* Start *

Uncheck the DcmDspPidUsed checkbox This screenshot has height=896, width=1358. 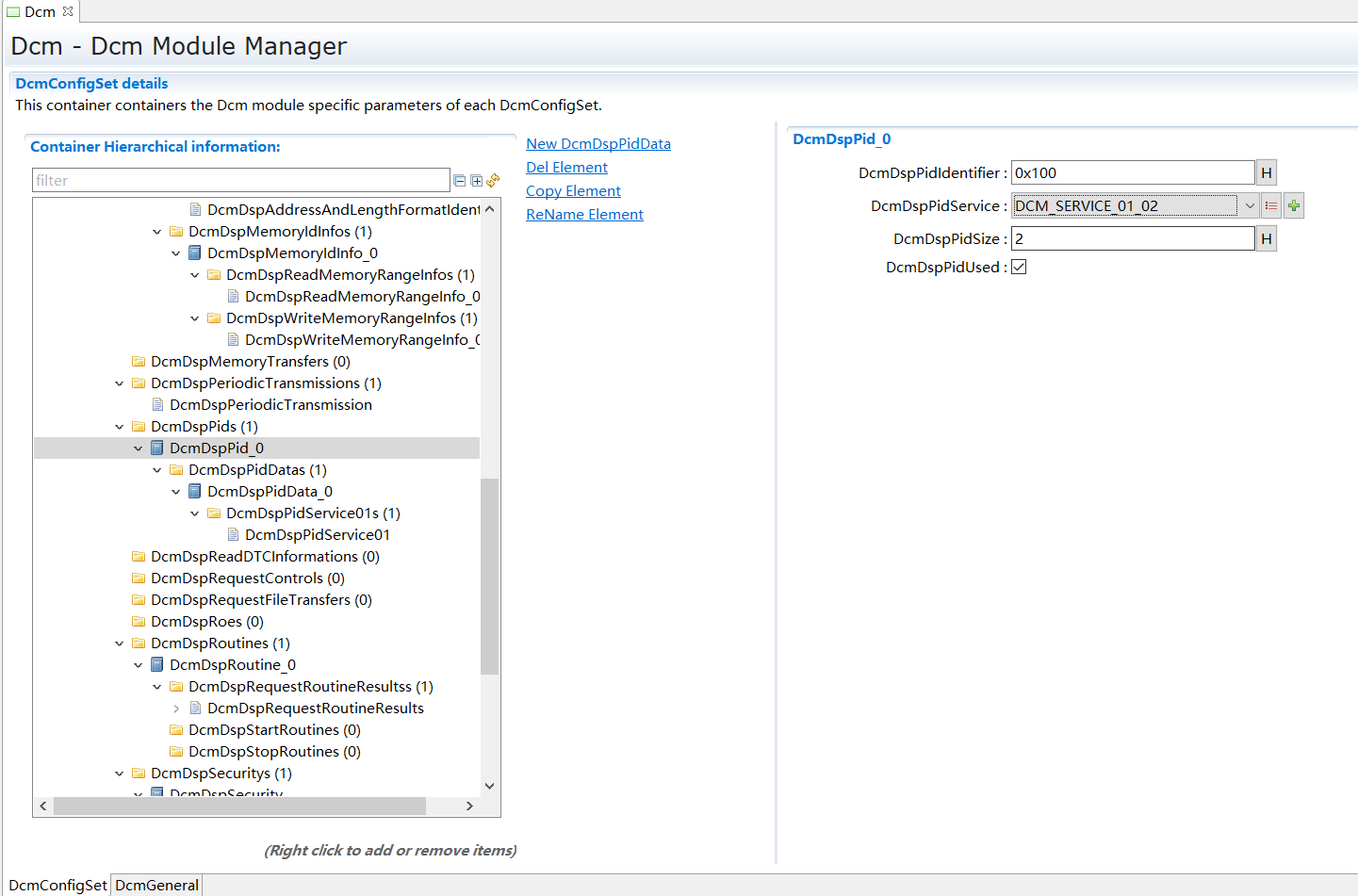pos(1019,268)
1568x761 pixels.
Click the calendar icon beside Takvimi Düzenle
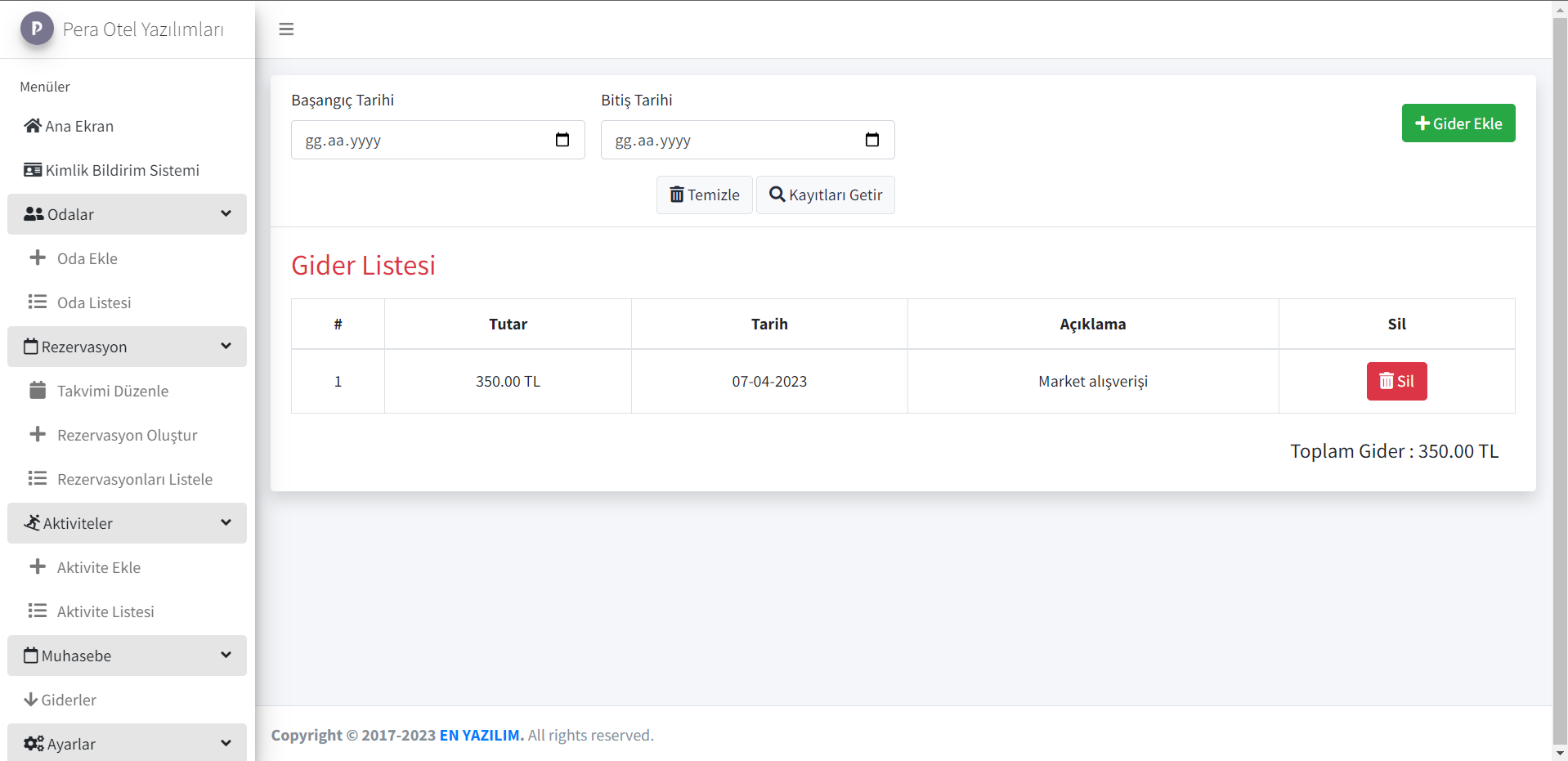click(38, 391)
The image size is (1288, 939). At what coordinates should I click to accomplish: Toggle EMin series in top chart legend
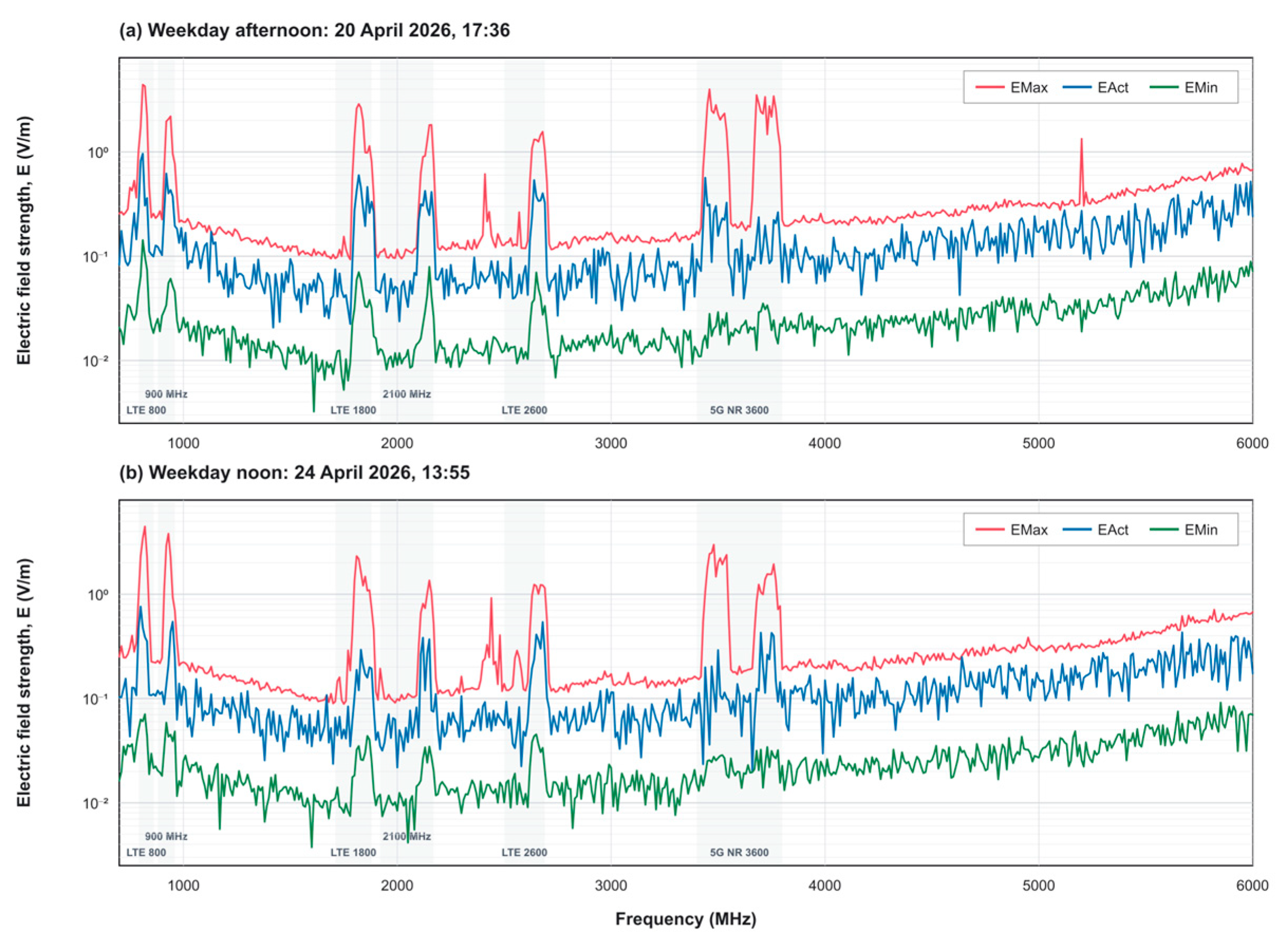(1183, 88)
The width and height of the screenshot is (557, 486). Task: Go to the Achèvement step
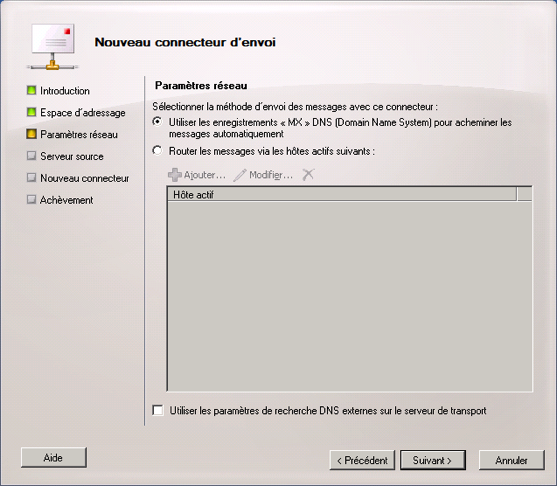point(66,200)
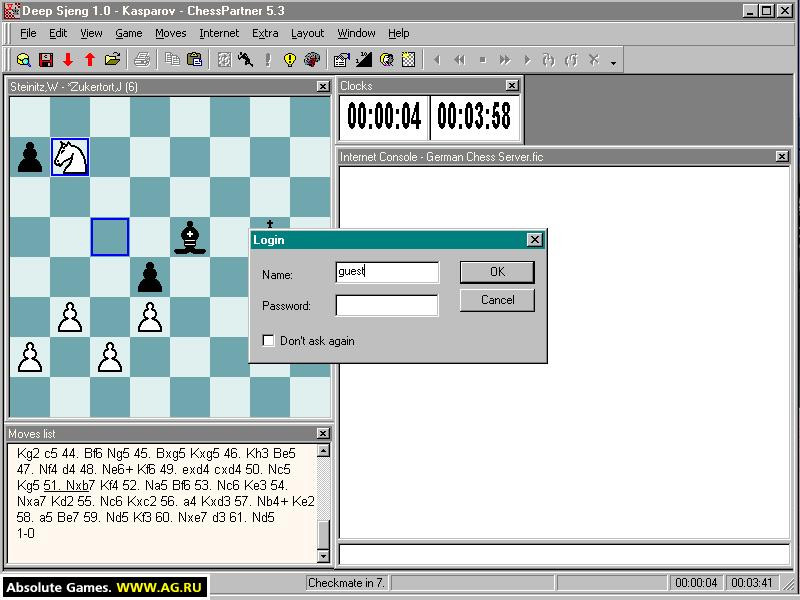
Task: Select the white knight on the board
Action: (x=70, y=157)

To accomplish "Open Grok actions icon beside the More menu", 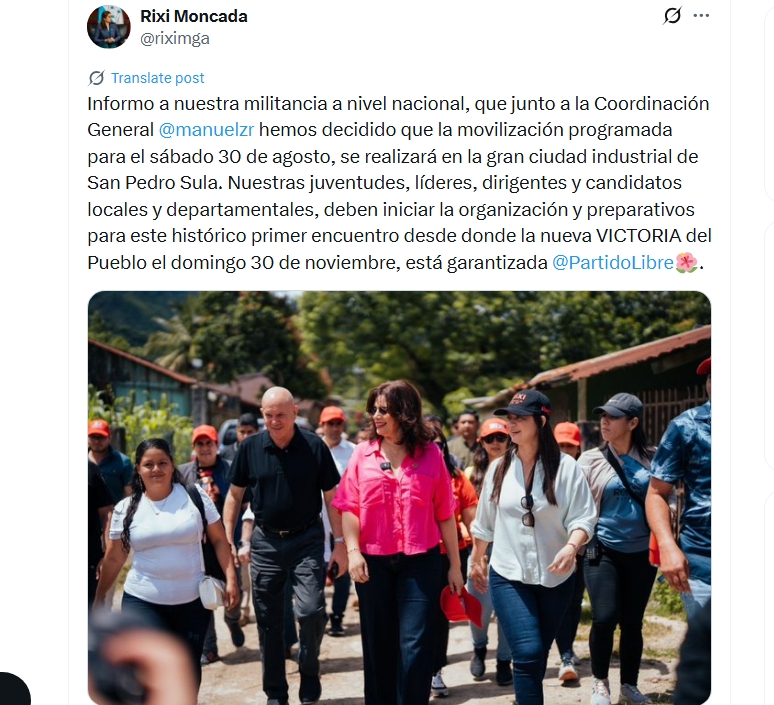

* End *

- DIRECTIVE
Locate each line of the material above that contains the string "Task" and copy those lines out in full.

- EXPECTED ANSWER
The width and height of the screenshot is (557, 486). Task: Go to the Achèvement step
Task: Select the white knight on the board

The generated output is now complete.